§ Dataset entries
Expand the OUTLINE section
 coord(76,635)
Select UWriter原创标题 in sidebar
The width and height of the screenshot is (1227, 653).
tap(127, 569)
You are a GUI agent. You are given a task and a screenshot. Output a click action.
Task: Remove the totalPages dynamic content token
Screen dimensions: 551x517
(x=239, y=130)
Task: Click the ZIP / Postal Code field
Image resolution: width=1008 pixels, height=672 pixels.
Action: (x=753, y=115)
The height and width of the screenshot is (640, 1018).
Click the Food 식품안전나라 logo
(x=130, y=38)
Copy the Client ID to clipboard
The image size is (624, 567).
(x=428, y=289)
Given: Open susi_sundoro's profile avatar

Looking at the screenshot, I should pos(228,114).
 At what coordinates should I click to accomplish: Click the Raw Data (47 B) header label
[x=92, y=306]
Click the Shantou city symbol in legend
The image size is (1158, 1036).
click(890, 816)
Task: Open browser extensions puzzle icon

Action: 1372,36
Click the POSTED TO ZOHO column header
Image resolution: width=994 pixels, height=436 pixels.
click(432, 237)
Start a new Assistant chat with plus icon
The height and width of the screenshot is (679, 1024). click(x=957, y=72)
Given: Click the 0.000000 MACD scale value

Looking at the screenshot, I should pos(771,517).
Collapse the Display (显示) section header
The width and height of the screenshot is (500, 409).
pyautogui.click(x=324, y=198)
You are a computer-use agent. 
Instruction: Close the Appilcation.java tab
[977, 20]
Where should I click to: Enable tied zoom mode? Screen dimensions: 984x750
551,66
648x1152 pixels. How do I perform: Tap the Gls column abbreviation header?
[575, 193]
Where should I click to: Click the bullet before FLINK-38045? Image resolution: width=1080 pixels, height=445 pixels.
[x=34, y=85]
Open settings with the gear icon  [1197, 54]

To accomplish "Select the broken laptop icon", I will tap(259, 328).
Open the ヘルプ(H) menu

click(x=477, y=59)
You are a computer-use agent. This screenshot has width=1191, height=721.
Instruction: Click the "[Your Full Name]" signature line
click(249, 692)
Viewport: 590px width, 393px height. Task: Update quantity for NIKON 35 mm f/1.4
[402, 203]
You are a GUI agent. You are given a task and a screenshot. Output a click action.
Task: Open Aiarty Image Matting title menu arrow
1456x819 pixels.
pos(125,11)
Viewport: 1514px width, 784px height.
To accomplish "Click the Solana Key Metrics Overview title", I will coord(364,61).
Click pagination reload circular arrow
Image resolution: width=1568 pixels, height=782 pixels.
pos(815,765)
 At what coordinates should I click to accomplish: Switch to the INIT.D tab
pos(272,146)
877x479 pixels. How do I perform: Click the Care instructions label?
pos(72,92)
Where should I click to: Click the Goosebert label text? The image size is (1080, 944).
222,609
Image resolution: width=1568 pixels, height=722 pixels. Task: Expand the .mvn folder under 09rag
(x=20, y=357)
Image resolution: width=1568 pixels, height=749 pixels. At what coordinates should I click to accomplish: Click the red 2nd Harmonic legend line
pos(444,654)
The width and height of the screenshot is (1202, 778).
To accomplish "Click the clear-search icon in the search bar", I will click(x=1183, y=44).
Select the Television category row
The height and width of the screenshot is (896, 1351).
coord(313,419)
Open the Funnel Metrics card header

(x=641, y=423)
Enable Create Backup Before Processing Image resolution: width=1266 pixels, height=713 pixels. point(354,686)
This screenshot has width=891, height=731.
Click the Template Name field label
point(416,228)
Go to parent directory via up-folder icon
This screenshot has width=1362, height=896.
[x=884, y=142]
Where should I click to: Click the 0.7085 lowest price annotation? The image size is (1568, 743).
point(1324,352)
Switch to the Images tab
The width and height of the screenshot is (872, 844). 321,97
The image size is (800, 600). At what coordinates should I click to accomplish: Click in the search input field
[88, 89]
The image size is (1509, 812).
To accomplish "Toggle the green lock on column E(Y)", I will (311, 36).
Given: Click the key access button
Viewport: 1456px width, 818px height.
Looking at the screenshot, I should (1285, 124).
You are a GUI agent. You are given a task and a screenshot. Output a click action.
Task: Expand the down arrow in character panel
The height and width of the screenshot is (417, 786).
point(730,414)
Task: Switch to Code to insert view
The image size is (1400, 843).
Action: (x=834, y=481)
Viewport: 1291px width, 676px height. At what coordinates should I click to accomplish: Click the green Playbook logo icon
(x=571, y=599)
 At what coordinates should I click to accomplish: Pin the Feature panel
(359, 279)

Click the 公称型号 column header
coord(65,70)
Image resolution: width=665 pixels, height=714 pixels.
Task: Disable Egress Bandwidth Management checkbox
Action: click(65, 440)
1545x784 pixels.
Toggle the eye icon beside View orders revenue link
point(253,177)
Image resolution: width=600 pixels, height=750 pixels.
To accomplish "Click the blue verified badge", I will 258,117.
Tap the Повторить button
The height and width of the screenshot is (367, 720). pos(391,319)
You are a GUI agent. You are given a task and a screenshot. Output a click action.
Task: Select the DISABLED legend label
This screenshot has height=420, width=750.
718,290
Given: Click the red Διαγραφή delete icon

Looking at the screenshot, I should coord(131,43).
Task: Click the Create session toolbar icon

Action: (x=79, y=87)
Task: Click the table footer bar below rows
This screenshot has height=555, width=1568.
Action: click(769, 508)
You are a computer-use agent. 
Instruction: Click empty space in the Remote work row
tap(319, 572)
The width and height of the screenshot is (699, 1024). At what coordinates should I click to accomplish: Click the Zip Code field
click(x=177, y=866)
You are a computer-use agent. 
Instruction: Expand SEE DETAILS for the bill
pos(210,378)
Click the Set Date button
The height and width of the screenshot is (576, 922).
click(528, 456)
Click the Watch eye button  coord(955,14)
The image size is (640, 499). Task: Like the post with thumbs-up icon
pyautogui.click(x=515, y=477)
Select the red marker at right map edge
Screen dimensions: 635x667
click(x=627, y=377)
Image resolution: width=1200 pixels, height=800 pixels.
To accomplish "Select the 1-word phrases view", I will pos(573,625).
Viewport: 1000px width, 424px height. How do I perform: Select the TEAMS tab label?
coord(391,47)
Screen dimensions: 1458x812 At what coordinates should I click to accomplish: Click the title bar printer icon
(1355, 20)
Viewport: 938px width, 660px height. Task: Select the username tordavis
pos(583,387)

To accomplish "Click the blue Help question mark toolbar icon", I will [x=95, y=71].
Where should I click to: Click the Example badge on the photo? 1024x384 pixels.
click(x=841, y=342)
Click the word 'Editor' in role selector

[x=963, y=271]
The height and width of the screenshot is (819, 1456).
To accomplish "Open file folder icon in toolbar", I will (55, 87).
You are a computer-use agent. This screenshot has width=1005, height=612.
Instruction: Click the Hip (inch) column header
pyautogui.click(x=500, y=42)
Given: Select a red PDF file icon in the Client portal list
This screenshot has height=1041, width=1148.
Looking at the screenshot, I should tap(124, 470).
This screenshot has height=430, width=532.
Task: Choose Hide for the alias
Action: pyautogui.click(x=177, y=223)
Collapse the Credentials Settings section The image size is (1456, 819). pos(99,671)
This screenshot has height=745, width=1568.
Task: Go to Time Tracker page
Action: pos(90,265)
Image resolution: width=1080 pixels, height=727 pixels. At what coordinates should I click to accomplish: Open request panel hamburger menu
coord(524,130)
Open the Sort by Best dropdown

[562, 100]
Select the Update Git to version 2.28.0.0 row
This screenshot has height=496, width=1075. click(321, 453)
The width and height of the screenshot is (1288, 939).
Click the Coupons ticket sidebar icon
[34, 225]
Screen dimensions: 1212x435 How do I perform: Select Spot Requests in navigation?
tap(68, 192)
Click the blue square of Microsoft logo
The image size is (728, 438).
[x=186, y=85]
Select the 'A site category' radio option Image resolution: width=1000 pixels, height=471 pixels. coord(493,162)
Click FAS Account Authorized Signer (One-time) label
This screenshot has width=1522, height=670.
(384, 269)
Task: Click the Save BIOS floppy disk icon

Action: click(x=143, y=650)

§ Prompt
Convert the lines of the listing from the line containing "Start a new Assistant chat with plus icon" down to the line containing "pyautogui.click(x=324, y=198)", both included, into a JSON list of strings with one string per line and blank lines omitted.

§ Result below
[
  "Start a new Assistant chat with plus icon",
  "The height and width of the screenshot is (679, 1024). click(x=957, y=72)",
  "Given: Click the 0.000000 MACD scale value",
  "Looking at the screenshot, I should pos(771,517).",
  "Collapse the Display (显示) section header",
  "The width and height of the screenshot is (500, 409).",
  "pyautogui.click(x=324, y=198)"
]